The potential for transcription to impair DNA replication
Transcription does not stop during DNA replication and transcription-replication conflicts must arise since both processes coexist on chromosomes. Furthermore, the transcriptional machinery includes many DNA-bound protein complexes that might impair the movement of the replisomes even if active RNA polymerases are removed.
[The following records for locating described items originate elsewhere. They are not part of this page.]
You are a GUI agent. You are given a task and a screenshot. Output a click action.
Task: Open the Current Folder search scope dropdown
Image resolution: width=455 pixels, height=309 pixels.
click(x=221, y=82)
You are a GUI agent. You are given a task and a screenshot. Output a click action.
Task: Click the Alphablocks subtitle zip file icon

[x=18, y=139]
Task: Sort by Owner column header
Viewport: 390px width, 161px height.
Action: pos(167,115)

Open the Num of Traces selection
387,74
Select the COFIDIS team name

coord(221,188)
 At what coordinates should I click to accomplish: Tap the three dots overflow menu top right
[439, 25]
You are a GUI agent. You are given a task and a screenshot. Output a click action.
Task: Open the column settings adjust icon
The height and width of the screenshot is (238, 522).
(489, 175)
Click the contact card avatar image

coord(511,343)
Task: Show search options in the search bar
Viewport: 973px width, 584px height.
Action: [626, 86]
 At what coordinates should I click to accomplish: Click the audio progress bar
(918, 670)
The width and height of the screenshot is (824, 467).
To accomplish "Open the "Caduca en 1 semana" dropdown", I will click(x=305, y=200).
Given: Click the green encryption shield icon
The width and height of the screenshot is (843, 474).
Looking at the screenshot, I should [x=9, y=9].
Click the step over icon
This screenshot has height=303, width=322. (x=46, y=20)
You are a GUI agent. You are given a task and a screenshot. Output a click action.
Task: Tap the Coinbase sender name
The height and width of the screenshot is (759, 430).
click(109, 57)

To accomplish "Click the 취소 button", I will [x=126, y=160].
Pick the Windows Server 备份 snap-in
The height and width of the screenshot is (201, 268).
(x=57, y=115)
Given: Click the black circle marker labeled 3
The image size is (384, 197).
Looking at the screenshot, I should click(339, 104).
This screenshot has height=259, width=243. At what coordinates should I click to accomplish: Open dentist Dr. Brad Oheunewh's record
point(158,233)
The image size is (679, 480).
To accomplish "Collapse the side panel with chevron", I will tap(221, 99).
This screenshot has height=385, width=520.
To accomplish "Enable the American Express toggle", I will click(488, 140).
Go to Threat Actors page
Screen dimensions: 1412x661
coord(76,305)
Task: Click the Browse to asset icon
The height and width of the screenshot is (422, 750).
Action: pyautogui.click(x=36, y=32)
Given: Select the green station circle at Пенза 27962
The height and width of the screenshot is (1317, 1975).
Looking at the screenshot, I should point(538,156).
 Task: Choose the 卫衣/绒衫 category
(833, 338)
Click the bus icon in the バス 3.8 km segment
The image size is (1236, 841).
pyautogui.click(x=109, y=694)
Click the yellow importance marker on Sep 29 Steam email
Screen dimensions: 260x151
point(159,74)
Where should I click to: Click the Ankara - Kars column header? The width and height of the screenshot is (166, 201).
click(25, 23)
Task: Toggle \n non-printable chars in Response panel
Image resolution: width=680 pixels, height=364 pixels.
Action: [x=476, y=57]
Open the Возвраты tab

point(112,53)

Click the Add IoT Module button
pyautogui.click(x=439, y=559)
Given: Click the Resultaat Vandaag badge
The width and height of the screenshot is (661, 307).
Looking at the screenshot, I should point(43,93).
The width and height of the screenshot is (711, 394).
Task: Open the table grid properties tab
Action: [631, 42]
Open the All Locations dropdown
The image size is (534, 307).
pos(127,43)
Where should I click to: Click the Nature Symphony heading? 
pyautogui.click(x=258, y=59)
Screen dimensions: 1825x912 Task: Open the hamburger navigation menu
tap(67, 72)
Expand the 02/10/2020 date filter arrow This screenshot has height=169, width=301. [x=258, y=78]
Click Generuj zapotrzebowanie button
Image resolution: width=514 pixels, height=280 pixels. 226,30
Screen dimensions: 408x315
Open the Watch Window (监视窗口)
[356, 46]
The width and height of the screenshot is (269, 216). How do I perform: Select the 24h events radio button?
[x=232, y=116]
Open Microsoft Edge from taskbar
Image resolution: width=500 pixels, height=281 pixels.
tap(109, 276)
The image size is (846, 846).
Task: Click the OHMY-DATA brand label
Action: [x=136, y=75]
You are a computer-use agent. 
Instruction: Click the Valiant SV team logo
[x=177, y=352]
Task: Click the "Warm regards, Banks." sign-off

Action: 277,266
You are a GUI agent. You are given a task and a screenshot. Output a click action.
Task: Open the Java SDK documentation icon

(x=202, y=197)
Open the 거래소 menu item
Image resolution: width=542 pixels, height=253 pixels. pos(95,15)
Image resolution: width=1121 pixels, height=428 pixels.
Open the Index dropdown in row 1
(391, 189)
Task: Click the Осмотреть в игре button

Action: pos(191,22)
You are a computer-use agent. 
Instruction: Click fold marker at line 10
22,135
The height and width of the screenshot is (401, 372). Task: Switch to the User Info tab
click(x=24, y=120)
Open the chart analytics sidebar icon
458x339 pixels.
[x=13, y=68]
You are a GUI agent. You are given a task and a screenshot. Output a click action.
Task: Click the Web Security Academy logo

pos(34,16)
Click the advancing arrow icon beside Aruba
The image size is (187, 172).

Whereas bacterial genes tend to be ordered co-directionally with DNA replication (Kunst et al., 1997; McLean et al., 1998; Rocha and Danchin, 2003), in S. cerevisiae almost half of the genes are transcribed opposite to the normal direction of DNA replication (referred to as ”head-on” genes), so encounters between the replisome and RNA polymerases must be frequent (Garcia-Muse and Aguilera, 2016; Goehring et al., 2023). Also unlike bacteria, there is little evidence that head-on orientated genes in yeast have higher mutation rates so the eukaryotic replisome must be adept at traversing transcriptional units (Sankar et al., 2016). In theory, DNA damage systems could alleviate transcription-replication collisions in head-on genes, but the DNA damage response is global and delays replication throughout the genome when forks stall, which must represent an emergency response rather than the default behaviour (reviewed in (McClure et al., 2022)). Similarly, while genome-wide profiling of DNA replication has provided evidence that the replisome pauses at highly expressed loci, the delays required for the replisome to wait until transcription completes at each head-on gene would be substantial (often >1 minute given average gene size and RNA pol II holoenzyme speed (Muniz et al., 2021)), whereas minimal pausing was detected (Azvolinsky et al., 2009; Claussin et al., 2022; Kara et al., 2021). Replication profiles show that in S. cerevisiae many replisomes travel 50 kb through gene rich regions in a normal S-phase lasting ~ 30 minutes (Kara et al., 2021), which is at the limit of travel given the measured yeast fork speed of 1.6-1.9 kb/min (Hodgson et al., 2007; Sekedat et al., 2010), so pauses must be short and infrequent. Therefore, the eukaryotic replisome must efficiently displace RNA polymerases, just as the bacterial replisome has been directly observed to do by electron microscopy (French, 1992).
Although we might imagine that head-on collisions between replication and transcription are inherently recombinogenic, extensive studies of the budding yeast ribosomal DNA show exactly the opposite. The unidirectional replication fork barrier (RFB) formed by Fob1 binds the ribosomal DNA downstream of the massively transcribed 35S region and prevents the replisome meeting oncoming RNA polymerase I head-on (Kobayashi and Horiuchi, 1996). However, replication forks stalled at the RFB are highly recombinogenic (Kobayashi et al., 1998; Stewart and Roeder, 1989), whereas in RFB-defective mutants replication forks proceed seemingly unimpeded head-on through the 35S region while recombination rate is vastly decreased and DNA damage marks are unchanged (Kara et al., 2021; Keszthelyi et al., 2023). This is also true for RNA polymerase II as reversion assays using a head-on or codirectional lys2 frameshift allele failed to demonstrate any significant difference in the overall rate of reversion between both orientations (Kim et al., 2007). There are exceptions however, since tRNA genes transcribed by RNA polymerase III do impede the replisome in head-on encounters, as detected by both 2D-gels and genome-wide methods and these encounters can be recombinogenic (Azvolinsky et al., 2009; Claussin et al., 2022; Deshpande and Newlon, 1996; Kara et al., 2021; Tran et al., 2017).
Regulatory proteins bound to DNA could also form obstacles for the replisome. The substantial machinery bound at promoters includes transcription factors and transcriptional activators (catalogued in (Rossi et al., 2021)), but as noted above genome-wide studies have revealed only the mildest impacts of these on replisome progression (Azvolinsky et al., 2009; Kara et al., 2021). Helicases including Rrm3 and Pif1 work assist the replisome in removing proteins, easing the path through difficult features including tRNAs (Azvolinsky et al., 2006; Azvolinsky et al., 2009; Claussin et al., 2022; Ivessa et al., 2003; Tran et al., 2017), and it has recently been found that replisome pausing at tRNA is primarily due to bound TFIIIC complex rather than transcriptionper se (Yeung and Smith, 2020). However, the mild replisome pausing at highly expressed RNA polymerase II genes is independent of Rrm3 (Azvolinsky et al., 2009), suggesting that the core replisome is able to remove protein obstacles associated with RNA polymerase II activity.
RNA polymerase II and associated factors therefore have the potential to impede DNA replication, and there is some evidence for this in extremely highly transcribed genes, but during rapid growth under nutrient rich conditions the replisome is very proficient in removing such obstacles, despite transcription being highest under such conditions. RNA polymerase III genes do have an effect on the replisome, but S. cerevisiae has dedicated helicases to ensure that replisome pausing at tRNA is minimal.